Each entry, from beginning to end, is to be transcribed verbatim.

▸ Records provided:
▼▼▼
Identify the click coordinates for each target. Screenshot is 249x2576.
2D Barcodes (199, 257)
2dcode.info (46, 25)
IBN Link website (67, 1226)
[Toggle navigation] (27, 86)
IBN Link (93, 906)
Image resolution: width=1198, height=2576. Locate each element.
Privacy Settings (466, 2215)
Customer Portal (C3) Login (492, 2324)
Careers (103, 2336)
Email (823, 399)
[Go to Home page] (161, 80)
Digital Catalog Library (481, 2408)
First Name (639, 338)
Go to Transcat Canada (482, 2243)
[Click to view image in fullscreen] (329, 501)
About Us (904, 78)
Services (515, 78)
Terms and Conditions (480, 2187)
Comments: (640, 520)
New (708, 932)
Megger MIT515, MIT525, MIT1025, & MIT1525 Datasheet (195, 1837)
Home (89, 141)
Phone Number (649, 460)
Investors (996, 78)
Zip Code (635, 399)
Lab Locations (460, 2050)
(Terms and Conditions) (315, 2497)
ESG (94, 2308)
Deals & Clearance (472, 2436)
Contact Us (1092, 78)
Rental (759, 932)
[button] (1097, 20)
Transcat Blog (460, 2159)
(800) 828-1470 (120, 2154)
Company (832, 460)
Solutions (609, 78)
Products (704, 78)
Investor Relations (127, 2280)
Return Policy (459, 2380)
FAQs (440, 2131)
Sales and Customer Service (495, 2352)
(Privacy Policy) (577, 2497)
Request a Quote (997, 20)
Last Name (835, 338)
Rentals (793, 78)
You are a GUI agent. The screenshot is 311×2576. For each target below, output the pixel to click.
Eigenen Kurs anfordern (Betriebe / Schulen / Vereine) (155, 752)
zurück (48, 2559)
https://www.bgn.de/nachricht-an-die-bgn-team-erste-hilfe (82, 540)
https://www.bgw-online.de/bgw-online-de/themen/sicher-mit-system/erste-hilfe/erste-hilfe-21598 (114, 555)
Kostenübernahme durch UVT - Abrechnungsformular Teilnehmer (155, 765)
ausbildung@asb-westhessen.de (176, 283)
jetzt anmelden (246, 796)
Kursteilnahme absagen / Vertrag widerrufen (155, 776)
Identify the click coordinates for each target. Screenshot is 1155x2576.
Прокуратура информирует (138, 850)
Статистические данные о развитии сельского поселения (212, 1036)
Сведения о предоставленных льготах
▲▲▲
▸ Response box:
Identify the click coordinates for each target. Screenshot is 249x2576.
2D Barcodes (199, 257)
2dcode.info (46, 25)
IBN Link website (67, 1226)
[Toggle navigation] (27, 86)
IBN Link (93, 906)
Image resolution: width=1198, height=2576. Locate each element.
Privacy Settings (466, 2215)
Customer Portal (C3) Login (492, 2324)
Careers (103, 2336)
Email (823, 399)
[Go to Home page] (161, 80)
Digital Catalog Library (481, 2408)
First Name (639, 338)
Go to Transcat Canada (482, 2243)
[Click to view image in fullscreen] (329, 501)
About Us (904, 78)
Services (515, 78)
Terms and Conditions (480, 2187)
Comments: (640, 520)
New (708, 932)
Megger MIT515, MIT525, MIT1025, & MIT1525 Datasheet (195, 1837)
Home (89, 141)
Phone Number (649, 460)
Investors (996, 78)
Zip Code (635, 399)
Lab Locations (460, 2050)
(Terms and Conditions) (315, 2497)
ESG (94, 2308)
Deals & Clearance (472, 2436)
Contact Us (1092, 78)
Rental (759, 932)
[button] (1097, 20)
Transcat Blog (460, 2159)
(800) 828-1470 (120, 2154)
Company (832, 460)
Solutions (609, 78)
Products (704, 78)
Investor Relations (127, 2280)
Return Policy (459, 2380)
FAQs (440, 2131)
Sales and Customer Service (495, 2352)
(Privacy Policy) (577, 2497)
Request a Quote (997, 20)
Last Name (835, 338)
Rentals (793, 78)
You are a GUI agent. The screenshot is 311×2576. For each target below, output the pixel to click.
Eigenen Kurs anfordern (Betriebe / Schulen / Vereine) (155, 752)
zurück (48, 2559)
https://www.bgn.de/nachricht-an-die-bgn-team-erste-hilfe (82, 540)
https://www.bgw-online.de/bgw-online-de/themen/sicher-mit-system/erste-hilfe/erste-hilfe-21598 (114, 555)
Kostenübernahme durch UVT - Abrechnungsformular Teilnehmer (155, 765)
ausbildung@asb-westhessen.de (176, 283)
jetzt anmelden (246, 796)
Kursteilnahme absagen / Vertrag widerrufen (155, 776)
Identify the click coordinates for each target. Screenshot is 1155x2576.
Прокуратура информирует (138, 850)
Статистические данные о развитии сельского поселения (212, 1036)
Сведения о предоставленных льготах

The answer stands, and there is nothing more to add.